Task instructions:
Lay out each of the following entries as a numbered list, leaving out any blank lines.

◆ ◆ ◆ ◆ ◆ ◆ ◆

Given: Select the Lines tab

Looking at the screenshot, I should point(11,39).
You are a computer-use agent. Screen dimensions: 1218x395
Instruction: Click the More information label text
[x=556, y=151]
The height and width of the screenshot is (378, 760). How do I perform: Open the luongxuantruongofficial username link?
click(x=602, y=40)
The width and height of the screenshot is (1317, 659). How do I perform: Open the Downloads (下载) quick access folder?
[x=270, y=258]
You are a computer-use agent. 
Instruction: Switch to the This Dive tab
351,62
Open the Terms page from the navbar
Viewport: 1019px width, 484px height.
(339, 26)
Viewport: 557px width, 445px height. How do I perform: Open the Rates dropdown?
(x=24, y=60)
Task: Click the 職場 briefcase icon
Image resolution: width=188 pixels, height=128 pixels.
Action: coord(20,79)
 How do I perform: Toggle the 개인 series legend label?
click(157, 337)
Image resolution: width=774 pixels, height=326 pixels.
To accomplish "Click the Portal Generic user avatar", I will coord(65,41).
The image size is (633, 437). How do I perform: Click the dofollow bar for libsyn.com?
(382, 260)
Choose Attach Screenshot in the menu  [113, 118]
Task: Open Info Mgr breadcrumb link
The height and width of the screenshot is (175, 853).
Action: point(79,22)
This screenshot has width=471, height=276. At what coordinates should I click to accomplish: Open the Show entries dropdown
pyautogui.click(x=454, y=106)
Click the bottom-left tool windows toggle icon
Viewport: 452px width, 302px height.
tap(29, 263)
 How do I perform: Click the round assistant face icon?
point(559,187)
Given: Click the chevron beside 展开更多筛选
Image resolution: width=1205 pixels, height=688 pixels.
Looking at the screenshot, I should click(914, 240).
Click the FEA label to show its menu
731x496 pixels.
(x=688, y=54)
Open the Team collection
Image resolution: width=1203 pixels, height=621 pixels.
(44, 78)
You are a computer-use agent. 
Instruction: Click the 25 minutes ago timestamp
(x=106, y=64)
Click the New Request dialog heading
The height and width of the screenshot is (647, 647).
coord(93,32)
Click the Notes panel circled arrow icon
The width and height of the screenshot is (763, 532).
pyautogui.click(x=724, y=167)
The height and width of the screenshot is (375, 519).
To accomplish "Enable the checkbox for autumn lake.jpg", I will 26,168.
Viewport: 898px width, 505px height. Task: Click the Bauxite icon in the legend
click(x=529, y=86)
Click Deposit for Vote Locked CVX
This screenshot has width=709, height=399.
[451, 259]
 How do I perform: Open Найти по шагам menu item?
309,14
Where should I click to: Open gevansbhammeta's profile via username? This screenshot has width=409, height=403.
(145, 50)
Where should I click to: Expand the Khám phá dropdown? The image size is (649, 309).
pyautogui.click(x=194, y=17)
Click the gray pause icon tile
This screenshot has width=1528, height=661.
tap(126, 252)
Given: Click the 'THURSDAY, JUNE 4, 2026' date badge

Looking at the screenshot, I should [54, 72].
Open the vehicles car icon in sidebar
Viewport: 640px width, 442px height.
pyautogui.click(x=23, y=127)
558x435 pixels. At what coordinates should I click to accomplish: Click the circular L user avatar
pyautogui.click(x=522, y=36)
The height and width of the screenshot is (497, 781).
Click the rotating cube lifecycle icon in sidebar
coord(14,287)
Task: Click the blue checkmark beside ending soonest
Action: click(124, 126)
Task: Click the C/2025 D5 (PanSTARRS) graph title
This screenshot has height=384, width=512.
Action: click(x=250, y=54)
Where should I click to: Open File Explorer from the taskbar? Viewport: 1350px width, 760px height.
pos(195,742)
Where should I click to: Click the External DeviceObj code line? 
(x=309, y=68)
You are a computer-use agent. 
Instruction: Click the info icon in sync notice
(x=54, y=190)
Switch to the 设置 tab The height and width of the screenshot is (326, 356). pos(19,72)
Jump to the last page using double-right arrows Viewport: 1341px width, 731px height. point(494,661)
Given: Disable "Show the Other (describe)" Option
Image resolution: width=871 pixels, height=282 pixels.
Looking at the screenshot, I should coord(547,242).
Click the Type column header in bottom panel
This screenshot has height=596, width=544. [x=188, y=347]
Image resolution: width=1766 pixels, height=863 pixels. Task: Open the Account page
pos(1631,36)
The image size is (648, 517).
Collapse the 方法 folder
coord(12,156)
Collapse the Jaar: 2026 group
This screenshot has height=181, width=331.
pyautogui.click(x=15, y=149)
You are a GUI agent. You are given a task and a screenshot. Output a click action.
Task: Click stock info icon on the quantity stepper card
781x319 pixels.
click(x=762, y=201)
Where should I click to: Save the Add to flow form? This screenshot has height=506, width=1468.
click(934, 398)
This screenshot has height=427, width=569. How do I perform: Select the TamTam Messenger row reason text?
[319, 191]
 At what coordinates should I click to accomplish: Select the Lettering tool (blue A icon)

◆ ◆ ◆ ◆ ◆ ◆ ◆

Result:
1. Given: Select the Lines tab
2. Looking at the screenshot, I should point(11,39).
3. You are a computer-use agent. Screen dimensions: 1218x395
4. Instruction: Click the More information label text
5. [x=556, y=151]
6. The height and width of the screenshot is (378, 760). How do I perform: Open the luongxuantruongofficial username link?
7. click(x=602, y=40)
8. The width and height of the screenshot is (1317, 659). How do I perform: Open the Downloads (下载) quick access folder?
9. [x=270, y=258]
10. You are a computer-use agent. 
11. Instruction: Switch to the This Dive tab
12. 351,62
13. Open the Terms page from the navbar
14. Viewport: 1019px width, 484px height.
15. (339, 26)
16. Viewport: 557px width, 445px height. How do I perform: Open the Rates dropdown?
17. (x=24, y=60)
18. Task: Click the 職場 briefcase icon
19. Image resolution: width=188 pixels, height=128 pixels.
20. Action: coord(20,79)
21.  How do I perform: Toggle the 개인 series legend label?
22. click(157, 337)
23. Image resolution: width=774 pixels, height=326 pixels.
24. To accomplish "Click the Portal Generic user avatar", I will coord(65,41).
25. The image size is (633, 437). How do I perform: Click the dofollow bar for libsyn.com?
26. (382, 260)
27. Choose Attach Screenshot in the menu  [113, 118]
28. Task: Open Info Mgr breadcrumb link
29. The height and width of the screenshot is (175, 853).
30. Action: point(79,22)
31. This screenshot has width=471, height=276. At what coordinates should I click to accomplish: Open the Show entries dropdown
32. pyautogui.click(x=454, y=106)
33. Click the bottom-left tool windows toggle icon
34. Viewport: 452px width, 302px height.
35. tap(29, 263)
36.  How do I perform: Click the round assistant face icon?
37. point(559,187)
38. Given: Click the chevron beside 展开更多筛选
39. Image resolution: width=1205 pixels, height=688 pixels.
40. Looking at the screenshot, I should click(914, 240).
41. Click the FEA label to show its menu
42. 731x496 pixels.
43. (x=688, y=54)
44. Open the Team collection
45. Image resolution: width=1203 pixels, height=621 pixels.
46. (44, 78)
47. You are a computer-use agent. 
48. Instruction: Click the 25 minutes ago timestamp
49. (x=106, y=64)
50. Click the New Request dialog heading
51. The height and width of the screenshot is (647, 647).
52. coord(93,32)
53. Click the Notes panel circled arrow icon
54. The width and height of the screenshot is (763, 532).
55. pyautogui.click(x=724, y=167)
56. The height and width of the screenshot is (375, 519).
57. To accomplish "Enable the checkbox for autumn lake.jpg", I will 26,168.
58. Viewport: 898px width, 505px height. Task: Click the Bauxite icon in the legend
59. click(x=529, y=86)
60. Click Deposit for Vote Locked CVX
61. This screenshot has width=709, height=399.
62. [451, 259]
63.  How do I perform: Open Найти по шагам menu item?
64. 309,14
65. Where should I click to: Open gevansbhammeta's profile via username? This screenshot has width=409, height=403.
66. (145, 50)
67. Where should I click to: Expand the Khám phá dropdown? The image size is (649, 309).
68. pyautogui.click(x=194, y=17)
69. Click the gray pause icon tile
70. This screenshot has width=1528, height=661.
71. tap(126, 252)
72. Given: Click the 'THURSDAY, JUNE 4, 2026' date badge
73. Looking at the screenshot, I should [54, 72].
74. Open the vehicles car icon in sidebar
75. Viewport: 640px width, 442px height.
76. pyautogui.click(x=23, y=127)
77. 558x435 pixels. At what coordinates should I click to accomplish: Click the circular L user avatar
78. pyautogui.click(x=522, y=36)
79. The height and width of the screenshot is (497, 781).
80. Click the rotating cube lifecycle icon in sidebar
81. coord(14,287)
82. Task: Click the blue checkmark beside ending soonest
83. Action: click(124, 126)
84. Task: Click the C/2025 D5 (PanSTARRS) graph title
85. This screenshot has height=384, width=512.
86. Action: click(x=250, y=54)
87. Where should I click to: Open File Explorer from the taskbar? Viewport: 1350px width, 760px height.
88. pos(195,742)
89. Where should I click to: Click the External DeviceObj code line? 
90. (x=309, y=68)
91. You are a computer-use agent. 
92. Instruction: Click the info icon in sync notice
93. (x=54, y=190)
94. Switch to the 设置 tab The height and width of the screenshot is (326, 356). pos(19,72)
95. Jump to the last page using double-right arrows Viewport: 1341px width, 731px height. point(494,661)
96. Given: Disable "Show the Other (describe)" Option
97. Image resolution: width=871 pixels, height=282 pixels.
98. Looking at the screenshot, I should coord(547,242).
99. Click the Type column header in bottom panel
100. This screenshot has height=596, width=544. [x=188, y=347]
101. Image resolution: width=1766 pixels, height=863 pixels. Task: Open the Account page
102. pos(1631,36)
103. The image size is (648, 517).
104. Collapse the 方法 folder
105. coord(12,156)
106. Collapse the Jaar: 2026 group
107. This screenshot has height=181, width=331.
108. pyautogui.click(x=15, y=149)
109. You are a GUI agent. You are given a task and a screenshot. Output a click action.
110. Task: Click stock info icon on the quantity stepper card
111. 781x319 pixels.
112. click(x=762, y=201)
113. Where should I click to: Save the Add to flow form? This screenshot has height=506, width=1468.
114. click(934, 398)
115. This screenshot has height=427, width=569. How do I perform: Select the TamTam Messenger row reason text?
116. [319, 191]
117.  At what coordinates should I click to accomplish: Select the Lettering tool (blue A icon)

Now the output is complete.